When it comes to the fast pace of biotechnology, missing a beat is never good. Building on that principle, a talented team from Israel used optogenetics to resynchronize hearts with just that problem.
Optogenetic systems are showing tremendous clinical potential, whether it be bringing eyesight to the blind or restoring excitable physiology, they offer a biological workaround for current surgical and pharmaceutical therapeutics.
In its latest miracle, optogenetics was applied to the heart to help synchronize some struggling ventricles, helping them get all their cells on the same page.
Here’s what went down:
- Adeno-associated virus (AAV) 9 delivered the excitable Channelrhodopsin-2 (ChR2) to the ventricles of rats.
- ChR2 enabled optogenetic pacing of the heart in vivo, at a number of different beating frequencies that depended on the rate of blue light flashes per minute coming from the 2mm fiber-coupled monochromic LED.
- Using optical mapping, it was confirmed that pacemaker activity was coming from the site of transfection and not its usual location.
- In isolated perfused hearts, delivering the transgene to many different sites produced a synergy of electrical synchronization and resulted in quicker ventricular activation.

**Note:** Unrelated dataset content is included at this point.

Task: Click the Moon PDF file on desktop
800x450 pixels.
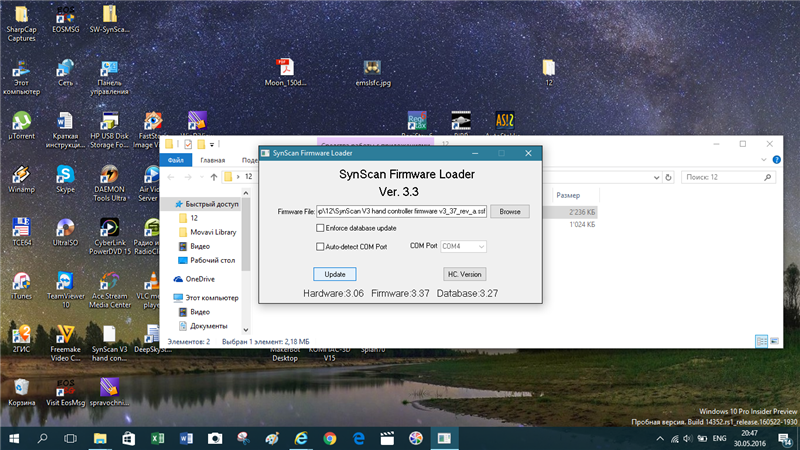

Ultimately, not only does the work show the clinical potential of an optogenetic pacemaker, but it also highlights some incredible adaptability in the mammalian heart.
Senior author Lior Gepstien shares that “Our work is the first to suggest a non-electrical approach to cardiac resynchronization therapy. Before this, there have been a number of elegant gene therapy and cell therapy approaches for generating biological pacemakers that can pace the heart from a single spot. However, it was impossible to use such approaches to activate the heart simultaneously from a number of sites for resynchronization therapy.”
The Optogenetic ‘Doppler Effect’: Shifting from Blue to Red
When it comes to the physical limitations of blue light, tissue penetration becomes a problem in larger animals, like us humans. Gepstien concludes, “This means that the affected cells have to be relatively superficial, near the surface of the heart, and that an optical fiber should be implanted, bringing the illumination beam as close as possible to the cells. A potential solution in the future may be the development of similar light-sensitive proteins that will be responsive to light in the near-red or even infra-red spectrum, which penetrates tissue much better, allowing illumination from a long distance.”